The Steele Etc. Co. v. Miller

Decision Date04 May 1915
Docket Number14707
Citation92 Ohio St. 115,110 N.E. 648
PartiesThe Steele, Hopkins & Meredith Co. v. Miller
CourtOhio Supreme Court

Constitution law-Bulk-sales law-Section 2, Article XIII, Constitution (1912), and bill of rights-Uniform operation and reasonable classification-Amended Section 11102 et seq.,General Code (103 O. L., 462), constitutional.

1. Section 2 of Article XIll of the constitution, as amended

in September, 1912, contains a specific grant of power to the legislature to provide by law for the regulation of the sale and conveyance of personal property, and is a qualification to that extent of the guaranties contained in the bill of rights.

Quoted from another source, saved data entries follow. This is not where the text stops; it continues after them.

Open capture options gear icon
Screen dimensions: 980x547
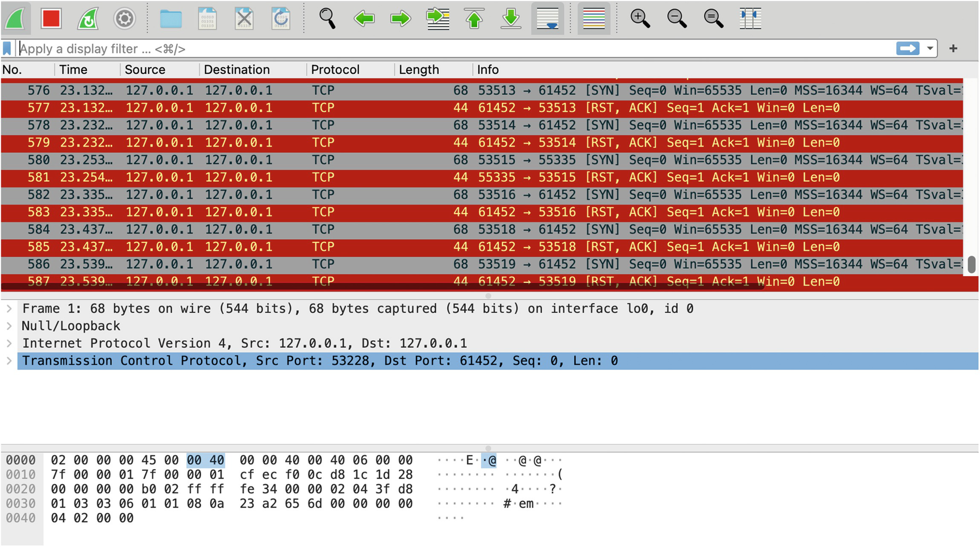(x=124, y=19)
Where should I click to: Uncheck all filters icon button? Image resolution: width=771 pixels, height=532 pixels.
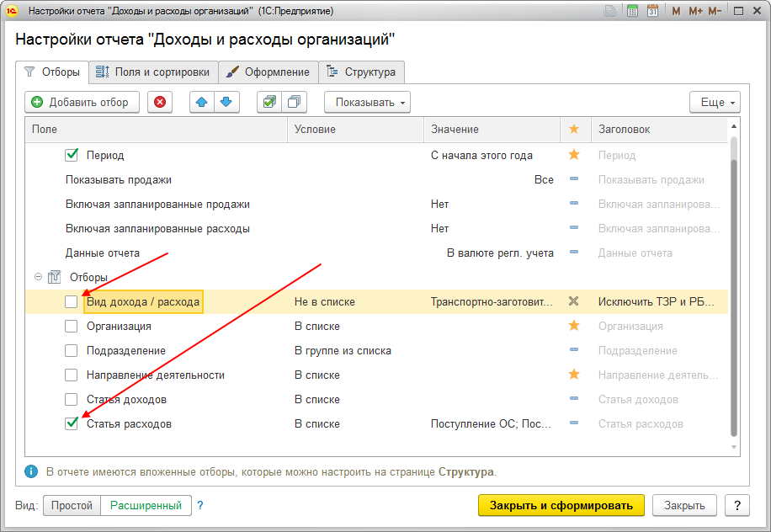click(294, 102)
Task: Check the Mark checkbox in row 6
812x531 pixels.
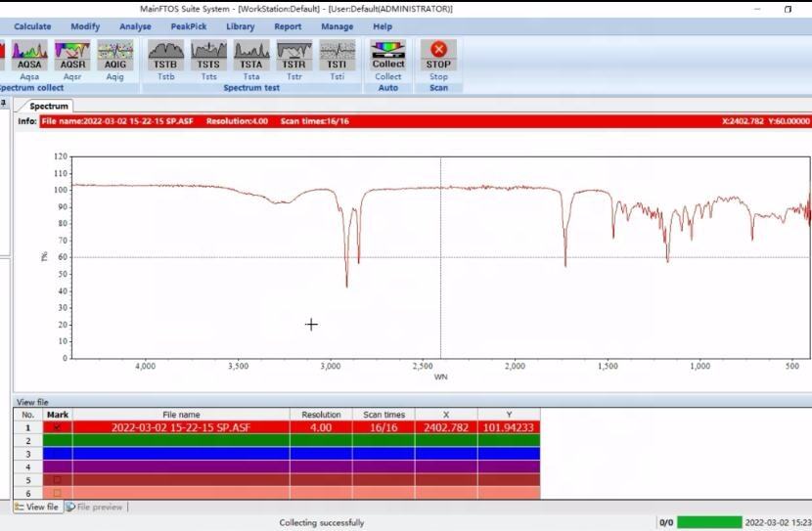Action: click(x=58, y=493)
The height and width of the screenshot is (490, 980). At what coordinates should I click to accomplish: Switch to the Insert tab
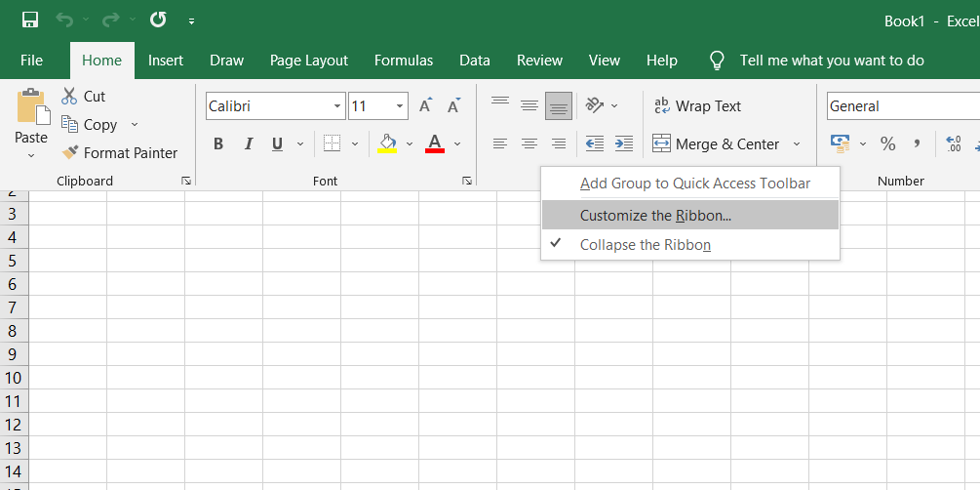point(166,61)
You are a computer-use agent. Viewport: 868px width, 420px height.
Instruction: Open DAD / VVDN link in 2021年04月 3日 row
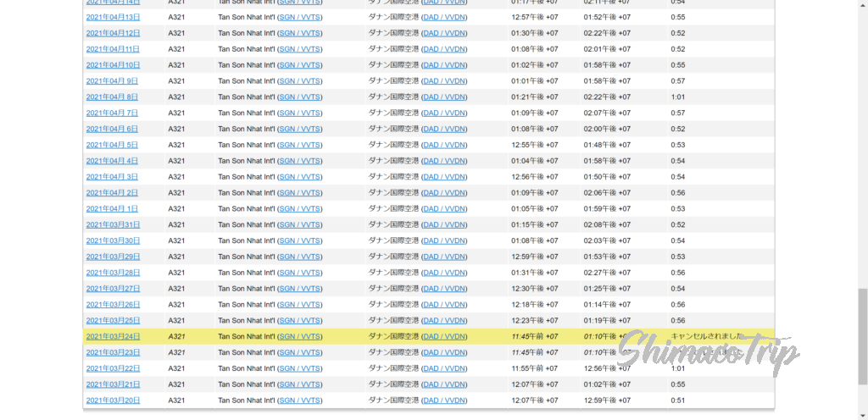[444, 177]
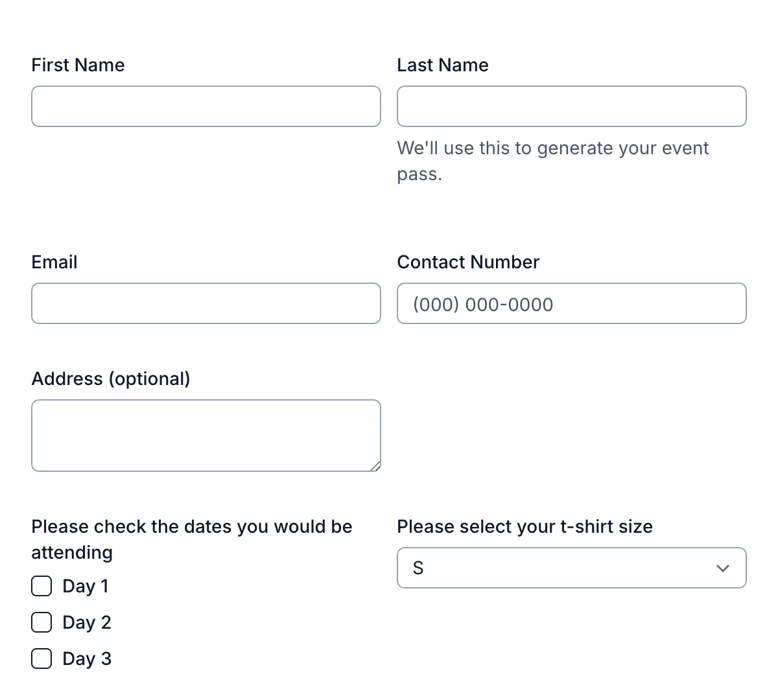Image resolution: width=778 pixels, height=700 pixels.
Task: Click the Last Name label
Action: pos(443,65)
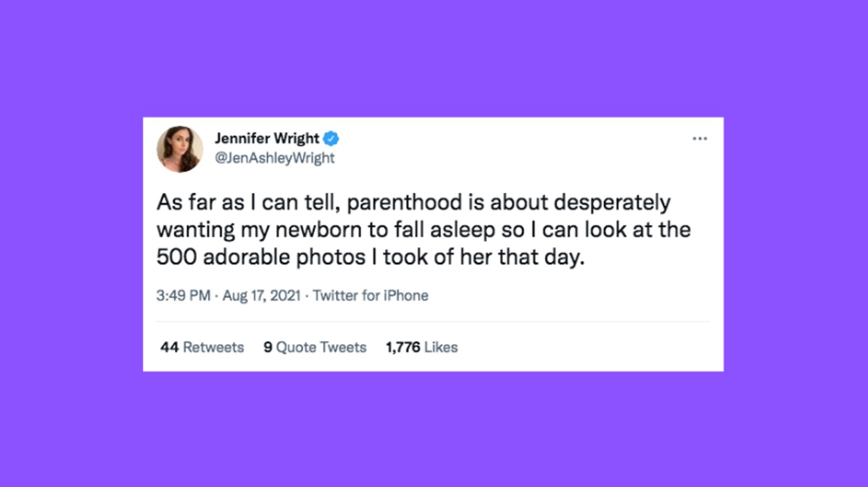The height and width of the screenshot is (487, 868).
Task: Click the purple background outside the tweet
Action: tap(73, 244)
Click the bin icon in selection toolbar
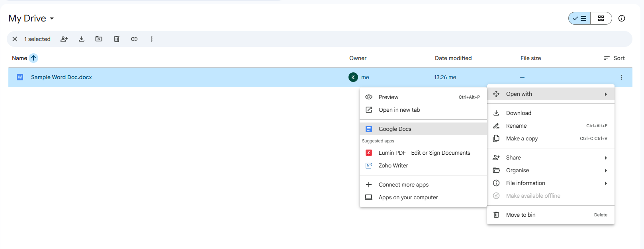Viewport: 644px width, 249px height. click(117, 39)
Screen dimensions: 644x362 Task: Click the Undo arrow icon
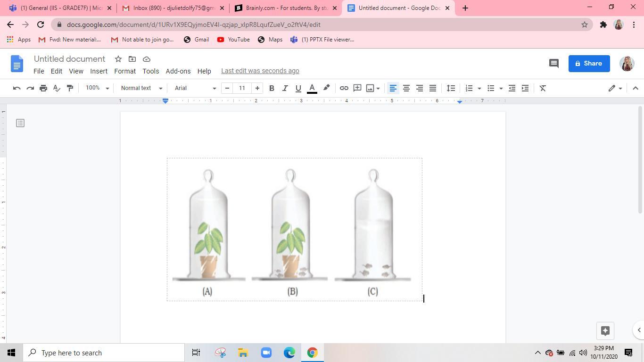[x=17, y=88]
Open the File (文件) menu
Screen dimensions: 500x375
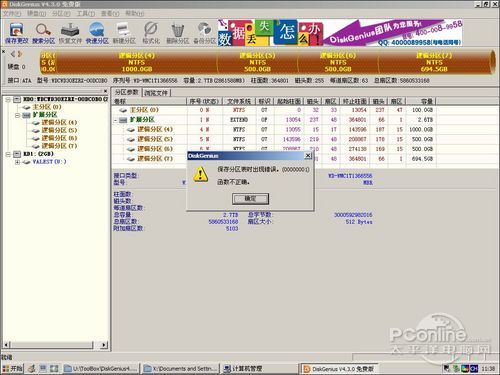(x=12, y=13)
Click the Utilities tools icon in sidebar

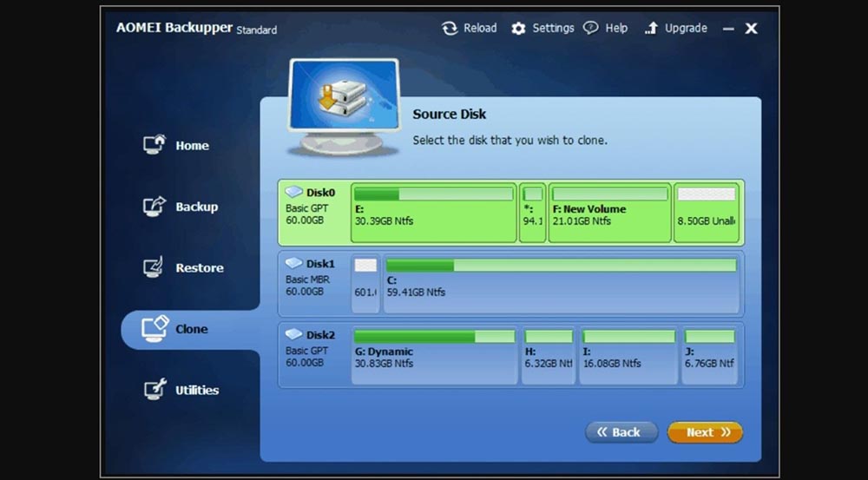[154, 390]
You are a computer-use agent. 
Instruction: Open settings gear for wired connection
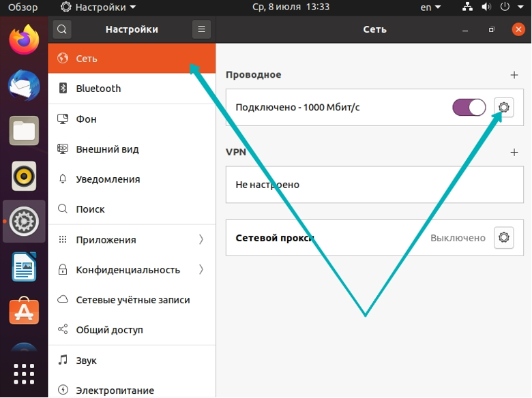click(504, 107)
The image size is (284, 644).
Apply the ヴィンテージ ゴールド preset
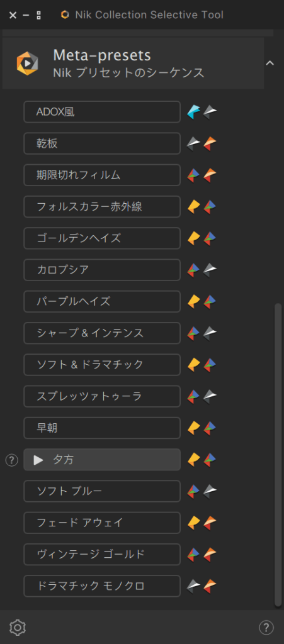(102, 555)
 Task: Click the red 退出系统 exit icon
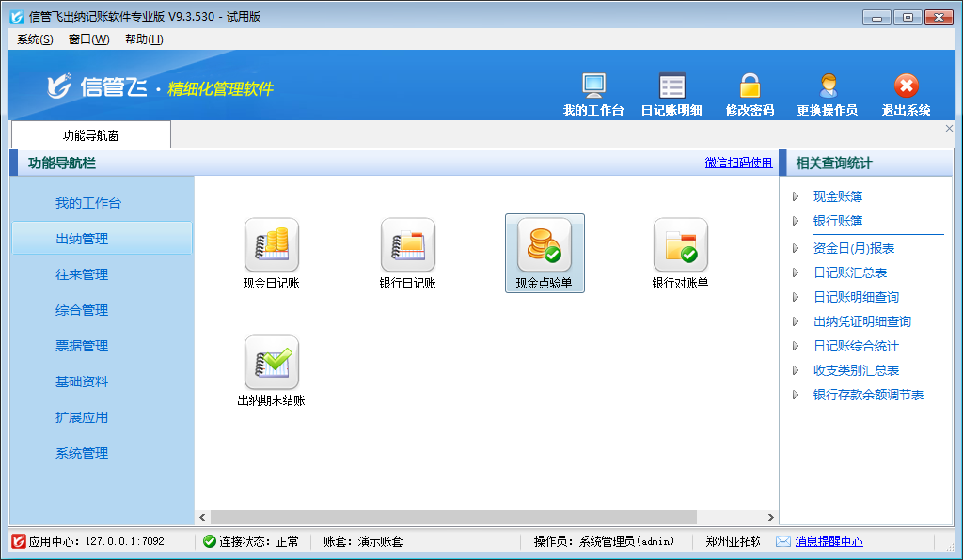click(906, 86)
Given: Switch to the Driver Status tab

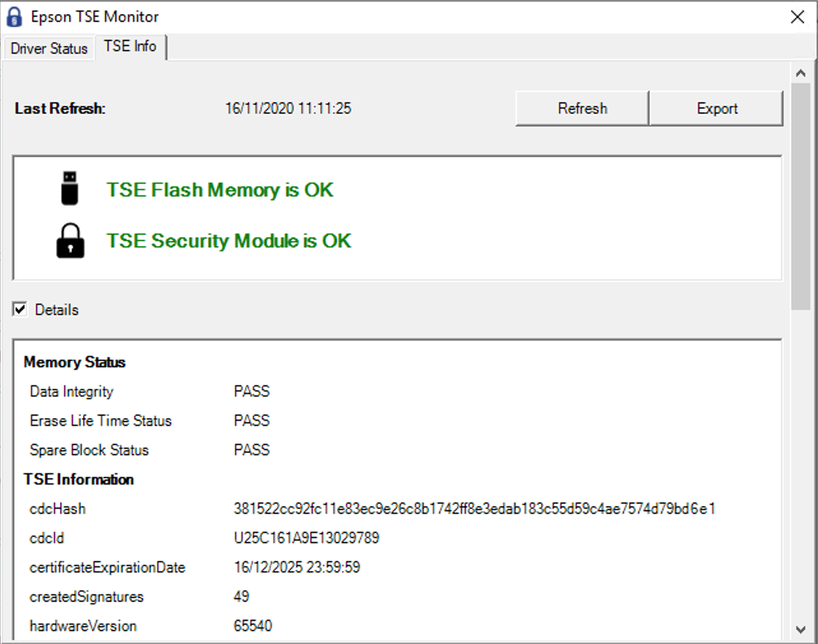Looking at the screenshot, I should pyautogui.click(x=49, y=48).
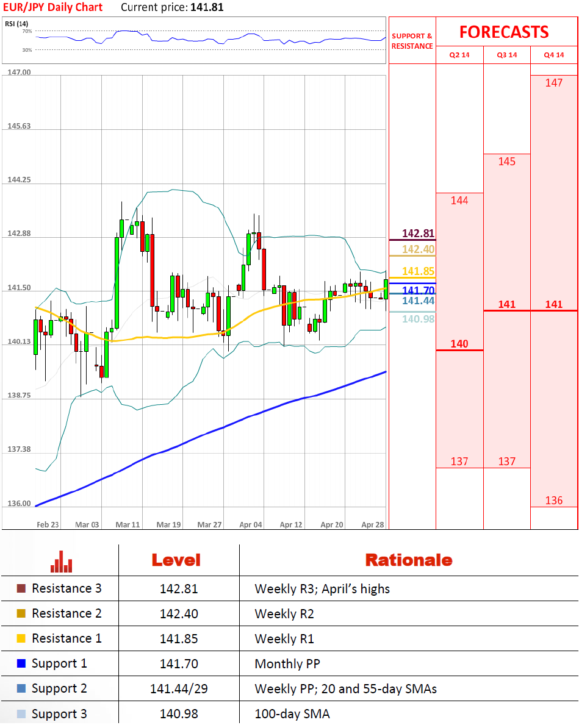Click the 141.70 support level label on chart

pos(418,290)
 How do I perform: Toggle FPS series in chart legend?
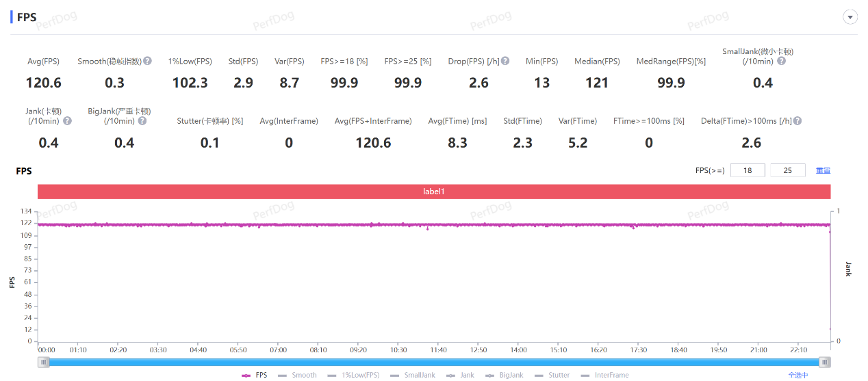point(255,375)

2. A statute is general and uniform, within the requirements

of the constitution, if it operates equally upon every person and locality within the circumstances covered by the act, and when a classification has a reasonable basis it is not invalid merely because not made with exactness or because in practice it may result in some inequality.

3. The act of April 18, 1913, to amend Section 11102 et seq.,

General Code, relating to the transfer of stocks of merchandise and fixtures other than in the usual course of trade (103 O. L 462), is a valid enactment not repugnant to the state or federal consititutions.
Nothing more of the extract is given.